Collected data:
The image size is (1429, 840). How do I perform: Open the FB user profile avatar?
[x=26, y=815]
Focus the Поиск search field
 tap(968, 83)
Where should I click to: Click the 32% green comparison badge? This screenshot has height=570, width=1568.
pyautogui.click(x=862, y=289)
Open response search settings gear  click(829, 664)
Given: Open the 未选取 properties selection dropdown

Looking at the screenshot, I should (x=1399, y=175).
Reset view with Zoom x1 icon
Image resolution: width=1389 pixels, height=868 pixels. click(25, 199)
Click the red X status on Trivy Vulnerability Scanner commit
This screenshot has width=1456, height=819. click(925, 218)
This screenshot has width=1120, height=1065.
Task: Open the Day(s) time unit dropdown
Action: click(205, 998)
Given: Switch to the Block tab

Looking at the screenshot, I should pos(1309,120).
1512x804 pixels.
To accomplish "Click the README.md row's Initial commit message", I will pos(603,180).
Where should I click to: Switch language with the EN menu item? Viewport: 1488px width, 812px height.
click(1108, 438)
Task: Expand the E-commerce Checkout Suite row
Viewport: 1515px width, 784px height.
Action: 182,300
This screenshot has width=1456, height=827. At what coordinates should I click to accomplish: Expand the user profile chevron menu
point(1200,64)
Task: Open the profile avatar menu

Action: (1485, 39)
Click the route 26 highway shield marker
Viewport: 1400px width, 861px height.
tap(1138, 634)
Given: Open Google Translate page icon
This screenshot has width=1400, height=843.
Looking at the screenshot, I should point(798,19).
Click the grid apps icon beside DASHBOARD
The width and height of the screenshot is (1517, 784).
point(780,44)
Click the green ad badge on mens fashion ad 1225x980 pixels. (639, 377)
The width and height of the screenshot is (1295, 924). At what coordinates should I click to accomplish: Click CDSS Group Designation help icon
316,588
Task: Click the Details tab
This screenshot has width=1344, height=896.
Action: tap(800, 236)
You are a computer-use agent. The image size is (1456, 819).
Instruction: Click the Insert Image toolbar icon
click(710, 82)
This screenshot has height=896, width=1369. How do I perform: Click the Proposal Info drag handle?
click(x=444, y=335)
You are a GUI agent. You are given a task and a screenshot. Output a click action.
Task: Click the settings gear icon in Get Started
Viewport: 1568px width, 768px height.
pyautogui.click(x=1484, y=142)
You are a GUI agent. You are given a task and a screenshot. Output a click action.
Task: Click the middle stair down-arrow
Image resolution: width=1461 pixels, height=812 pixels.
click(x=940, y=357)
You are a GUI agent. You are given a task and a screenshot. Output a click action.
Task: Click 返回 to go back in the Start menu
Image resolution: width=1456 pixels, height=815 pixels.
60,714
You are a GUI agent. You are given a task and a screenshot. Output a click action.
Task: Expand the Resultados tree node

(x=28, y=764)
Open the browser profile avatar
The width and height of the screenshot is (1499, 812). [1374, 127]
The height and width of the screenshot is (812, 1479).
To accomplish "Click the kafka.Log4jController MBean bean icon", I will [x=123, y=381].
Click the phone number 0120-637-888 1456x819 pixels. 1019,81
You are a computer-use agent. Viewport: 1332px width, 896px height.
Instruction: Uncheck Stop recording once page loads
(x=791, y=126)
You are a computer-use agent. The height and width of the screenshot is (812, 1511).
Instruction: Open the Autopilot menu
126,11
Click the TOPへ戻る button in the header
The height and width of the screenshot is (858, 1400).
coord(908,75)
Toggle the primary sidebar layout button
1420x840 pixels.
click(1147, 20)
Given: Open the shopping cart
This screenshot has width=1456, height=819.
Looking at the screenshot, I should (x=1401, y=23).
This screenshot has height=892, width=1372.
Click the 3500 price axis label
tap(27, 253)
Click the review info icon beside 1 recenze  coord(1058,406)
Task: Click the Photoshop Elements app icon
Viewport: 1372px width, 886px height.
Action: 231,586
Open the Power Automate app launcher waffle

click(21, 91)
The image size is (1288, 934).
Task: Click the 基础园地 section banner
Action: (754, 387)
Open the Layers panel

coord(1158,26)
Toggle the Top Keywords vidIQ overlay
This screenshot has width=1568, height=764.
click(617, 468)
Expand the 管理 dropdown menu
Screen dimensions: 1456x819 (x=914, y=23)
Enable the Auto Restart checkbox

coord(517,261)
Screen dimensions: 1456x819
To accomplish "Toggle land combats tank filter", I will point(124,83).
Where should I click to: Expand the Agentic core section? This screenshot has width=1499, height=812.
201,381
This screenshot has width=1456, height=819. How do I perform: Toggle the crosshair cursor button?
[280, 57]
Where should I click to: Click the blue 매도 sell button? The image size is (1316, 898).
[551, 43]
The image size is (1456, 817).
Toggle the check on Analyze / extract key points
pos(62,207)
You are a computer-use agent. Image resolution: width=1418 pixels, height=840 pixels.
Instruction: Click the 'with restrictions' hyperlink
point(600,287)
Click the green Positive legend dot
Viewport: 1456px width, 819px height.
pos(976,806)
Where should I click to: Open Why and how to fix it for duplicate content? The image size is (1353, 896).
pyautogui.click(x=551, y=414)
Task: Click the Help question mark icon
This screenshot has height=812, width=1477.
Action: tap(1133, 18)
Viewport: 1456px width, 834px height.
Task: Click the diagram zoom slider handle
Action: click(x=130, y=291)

ACTIVITY: Exact copies of all the records are required.

PROBLEM SOLUTION:
The image size is (1429, 840). How do I perform: Open the FB user profile avatar?
[x=26, y=815]
Focus the Поиск search field
 tap(968, 83)
Where should I click to: Click the 32% green comparison badge? This screenshot has height=570, width=1568.
pyautogui.click(x=862, y=289)
Open response search settings gear  click(829, 664)
Given: Open the 未选取 properties selection dropdown

Looking at the screenshot, I should (x=1399, y=175).
Reset view with Zoom x1 icon
Image resolution: width=1389 pixels, height=868 pixels. click(25, 199)
Click the red X status on Trivy Vulnerability Scanner commit
This screenshot has width=1456, height=819. click(925, 218)
This screenshot has width=1120, height=1065.
Task: Open the Day(s) time unit dropdown
Action: click(205, 998)
Given: Switch to the Block tab

Looking at the screenshot, I should pos(1309,120).
1512x804 pixels.
To accomplish "Click the README.md row's Initial commit message", I will pos(603,180).
Where should I click to: Switch language with the EN menu item? Viewport: 1488px width, 812px height.
click(1108, 438)
Task: Expand the E-commerce Checkout Suite row
Viewport: 1515px width, 784px height.
Action: 182,300
This screenshot has width=1456, height=827. At what coordinates should I click to accomplish: Expand the user profile chevron menu
point(1200,64)
Task: Open the profile avatar menu

Action: (1485, 39)
Click the route 26 highway shield marker
Viewport: 1400px width, 861px height.
tap(1138, 634)
Given: Open Google Translate page icon
This screenshot has width=1400, height=843.
Looking at the screenshot, I should point(798,19).
Click the grid apps icon beside DASHBOARD
The width and height of the screenshot is (1517, 784).
point(780,44)
Click the green ad badge on mens fashion ad 1225x980 pixels. (639, 377)
The width and height of the screenshot is (1295, 924). At what coordinates should I click to accomplish: Click CDSS Group Designation help icon
316,588
Task: Click the Details tab
This screenshot has width=1344, height=896.
Action: tap(800, 236)
You are a computer-use agent. The image size is (1456, 819).
Instruction: Click the Insert Image toolbar icon
click(710, 82)
This screenshot has height=896, width=1369. How do I perform: Click the Proposal Info drag handle?
click(x=444, y=335)
You are a GUI agent. You are given a task and a screenshot. Output a click action.
Task: Click the settings gear icon in Get Started
Viewport: 1568px width, 768px height.
pyautogui.click(x=1484, y=142)
You are a GUI agent. You are given a task and a screenshot. Output a click action.
Task: Click the middle stair down-arrow
Image resolution: width=1461 pixels, height=812 pixels.
click(x=940, y=357)
You are a GUI agent. You are given a task and a screenshot. Output a click action.
Task: Click 返回 to go back in the Start menu
Image resolution: width=1456 pixels, height=815 pixels.
60,714
You are a GUI agent. You are given a task and a screenshot. Output a click action.
Task: Expand the Resultados tree node

(x=28, y=764)
Open the browser profile avatar
The width and height of the screenshot is (1499, 812). [1374, 127]
The height and width of the screenshot is (812, 1479).
To accomplish "Click the kafka.Log4jController MBean bean icon", I will [x=123, y=381].
Click the phone number 0120-637-888 1456x819 pixels. 1019,81
You are a computer-use agent. Viewport: 1332px width, 896px height.
Instruction: Uncheck Stop recording once page loads
(x=791, y=126)
You are a computer-use agent. The height and width of the screenshot is (812, 1511).
Instruction: Open the Autopilot menu
126,11
Click the TOPへ戻る button in the header
The height and width of the screenshot is (858, 1400).
coord(908,75)
Toggle the primary sidebar layout button
1420x840 pixels.
click(1147, 20)
Given: Open the shopping cart
This screenshot has width=1456, height=819.
Looking at the screenshot, I should (x=1401, y=23).
This screenshot has height=892, width=1372.
Click the 3500 price axis label
tap(27, 253)
Click the review info icon beside 1 recenze  coord(1058,406)
Task: Click the Photoshop Elements app icon
Viewport: 1372px width, 886px height.
Action: 231,586
Open the Power Automate app launcher waffle

click(21, 91)
The image size is (1288, 934).
Task: Click the 基础园地 section banner
Action: (754, 387)
Open the Layers panel

coord(1158,26)
Toggle the Top Keywords vidIQ overlay
This screenshot has width=1568, height=764.
click(617, 468)
Expand the 管理 dropdown menu
Screen dimensions: 1456x819 (x=914, y=23)
Enable the Auto Restart checkbox

coord(517,261)
Screen dimensions: 1456x819
To accomplish "Toggle land combats tank filter", I will point(124,83).
Where should I click to: Expand the Agentic core section? This screenshot has width=1499, height=812.
201,381
This screenshot has width=1456, height=819. How do I perform: Toggle the crosshair cursor button?
[280, 57]
Where should I click to: Click the blue 매도 sell button? The image size is (1316, 898).
[551, 43]
The image size is (1456, 817).
Toggle the check on Analyze / extract key points
pos(62,207)
You are a computer-use agent. Image resolution: width=1418 pixels, height=840 pixels.
Instruction: Click the 'with restrictions' hyperlink
point(600,287)
Click the green Positive legend dot
Viewport: 1456px width, 819px height.
pos(976,806)
Where should I click to: Open Why and how to fix it for duplicate content? The image size is (1353, 896).
pyautogui.click(x=551, y=414)
Task: Click the Help question mark icon
This screenshot has height=812, width=1477.
Action: tap(1133, 18)
Viewport: 1456px width, 834px height.
Task: Click the diagram zoom slider handle
Action: click(x=130, y=291)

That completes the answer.